MATERIAL FOR THE TASK -
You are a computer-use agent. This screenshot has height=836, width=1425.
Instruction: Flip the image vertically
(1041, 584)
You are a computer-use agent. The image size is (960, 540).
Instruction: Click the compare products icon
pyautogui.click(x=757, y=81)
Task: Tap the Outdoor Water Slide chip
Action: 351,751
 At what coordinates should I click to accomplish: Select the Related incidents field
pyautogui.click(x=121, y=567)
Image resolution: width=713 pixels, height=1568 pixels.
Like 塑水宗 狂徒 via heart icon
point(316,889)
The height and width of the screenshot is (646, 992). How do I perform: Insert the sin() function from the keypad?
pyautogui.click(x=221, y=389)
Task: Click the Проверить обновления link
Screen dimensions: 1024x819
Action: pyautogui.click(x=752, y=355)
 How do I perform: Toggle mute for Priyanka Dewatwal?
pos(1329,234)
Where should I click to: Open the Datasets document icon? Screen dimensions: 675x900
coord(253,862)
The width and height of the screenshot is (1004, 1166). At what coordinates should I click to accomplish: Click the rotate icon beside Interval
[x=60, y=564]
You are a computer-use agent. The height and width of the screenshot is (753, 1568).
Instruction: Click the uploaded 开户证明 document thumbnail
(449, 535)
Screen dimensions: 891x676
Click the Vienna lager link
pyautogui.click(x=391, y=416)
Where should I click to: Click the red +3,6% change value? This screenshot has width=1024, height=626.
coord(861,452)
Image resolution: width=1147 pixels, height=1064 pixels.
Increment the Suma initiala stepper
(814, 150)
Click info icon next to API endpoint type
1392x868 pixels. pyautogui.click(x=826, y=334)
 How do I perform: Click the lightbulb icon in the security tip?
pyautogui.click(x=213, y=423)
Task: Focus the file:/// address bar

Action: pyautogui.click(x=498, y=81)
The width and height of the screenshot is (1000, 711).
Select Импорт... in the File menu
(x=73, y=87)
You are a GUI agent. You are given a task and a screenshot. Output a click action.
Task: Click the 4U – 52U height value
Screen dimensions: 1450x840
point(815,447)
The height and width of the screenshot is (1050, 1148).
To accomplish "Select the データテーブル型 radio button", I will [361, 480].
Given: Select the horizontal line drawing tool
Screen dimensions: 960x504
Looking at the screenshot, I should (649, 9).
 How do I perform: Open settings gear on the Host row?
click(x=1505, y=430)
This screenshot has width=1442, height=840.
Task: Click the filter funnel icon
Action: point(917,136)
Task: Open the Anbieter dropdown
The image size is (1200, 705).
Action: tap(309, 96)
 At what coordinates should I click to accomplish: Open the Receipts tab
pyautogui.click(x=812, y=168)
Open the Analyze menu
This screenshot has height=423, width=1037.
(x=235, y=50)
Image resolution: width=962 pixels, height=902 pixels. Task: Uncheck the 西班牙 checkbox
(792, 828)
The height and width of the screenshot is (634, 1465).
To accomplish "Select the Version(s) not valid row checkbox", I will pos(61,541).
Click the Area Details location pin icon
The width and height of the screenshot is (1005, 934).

DIRECTIONS FOR THIS TASK - Reproduce exactly the lines from the one containing "Given: Select the" through the last line of the records, both included, and nothing else.

RESULT OF THE EXERCISE -
Given: Select the horizontal line drawing tool
Screen dimensions: 960x504
Looking at the screenshot, I should (649, 9).
 How do I perform: Open settings gear on the Host row?
click(x=1505, y=430)
This screenshot has width=1442, height=840.
Task: Click the filter funnel icon
Action: point(917,136)
Task: Open the Anbieter dropdown
The image size is (1200, 705).
Action: tap(309, 96)
 At what coordinates should I click to accomplish: Open the Receipts tab
pyautogui.click(x=812, y=168)
Open the Analyze menu
This screenshot has height=423, width=1037.
(x=235, y=50)
Image resolution: width=962 pixels, height=902 pixels. Task: Uncheck the 西班牙 checkbox
(792, 828)
The height and width of the screenshot is (634, 1465).
To accomplish "Select the Version(s) not valid row checkbox", I will pos(61,541).
Click the Area Details location pin icon
The width and height of the screenshot is (1005, 934).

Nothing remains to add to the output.